Dot Product Theorem
GIven two vectors a and b, the dot product of the two is the product of all the respetive terms, then the sum of all
Dot product equations
- a * b = a1b1 + a2b2 + a3b3
- a * b = |a| |b| cos (theta)
vectors a and b are perpendicular
when a * b = 0 and/or theta is 90 degrees
cos is positive (I or IV Quadrant)
when theta is acute (<90)
cos is negative (II or III Quadrant)
when theta is obtuse (>90)
vectors a and b are parallel
when b1/a1 = b2/a2 = b3/a3
Dot Product Properties
1) a * a = (a1a1 + a2a2 + a3a3) or (|a| |a| cos (0) )= |a| |a| (dot product of itslef is length squared; angle between a & a is cos (0) which is 1;
2) 0 * a = 0 ( dot product of a vector and vector “0” is the scalar number 0)

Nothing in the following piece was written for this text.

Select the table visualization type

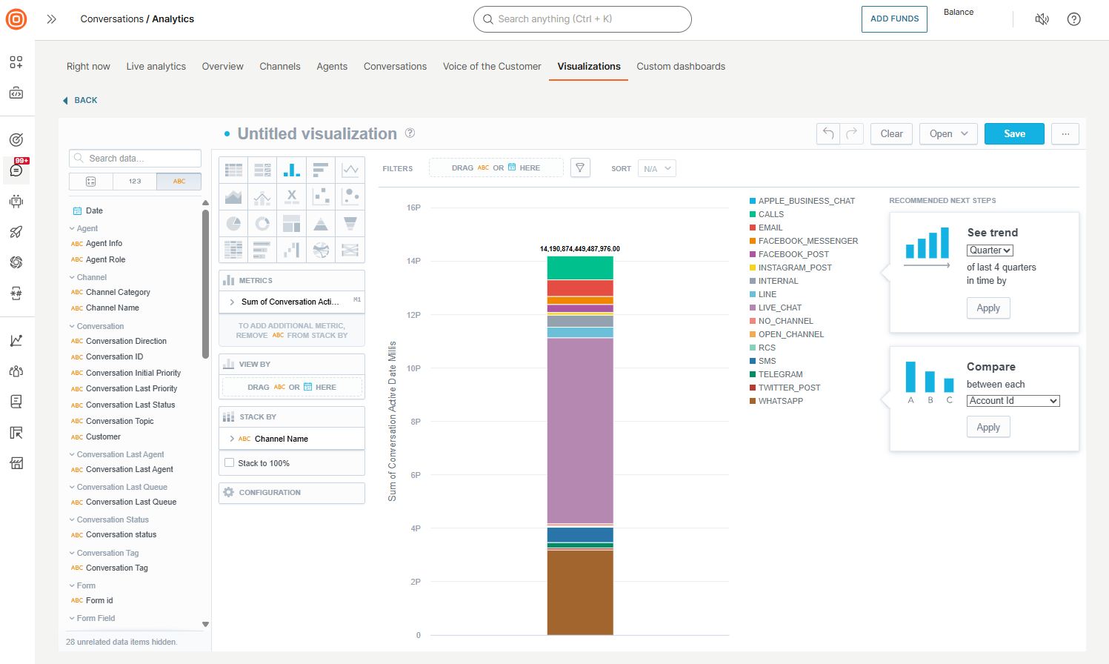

3) 0a = 0 (product of scalar number and vector is another vector)
4) (|b| cos (theta)) ^2 + (|b| sin (theta)) ^2 = |b| |b|
Scalar or Component Projection of b over a
(results in scalar number) |b|cos (theta) = (a * b)/ |a|
Vector Projection or Projection of b over a
(reuslts in vecor) (a * b)/ |a| times (a/|a|) = (a * b)/|a|^2 times vector a
when b is smallar than a (in terms of projections)
scalar project would be less than one (fraction)
when b is bigger than a (in terms of projections)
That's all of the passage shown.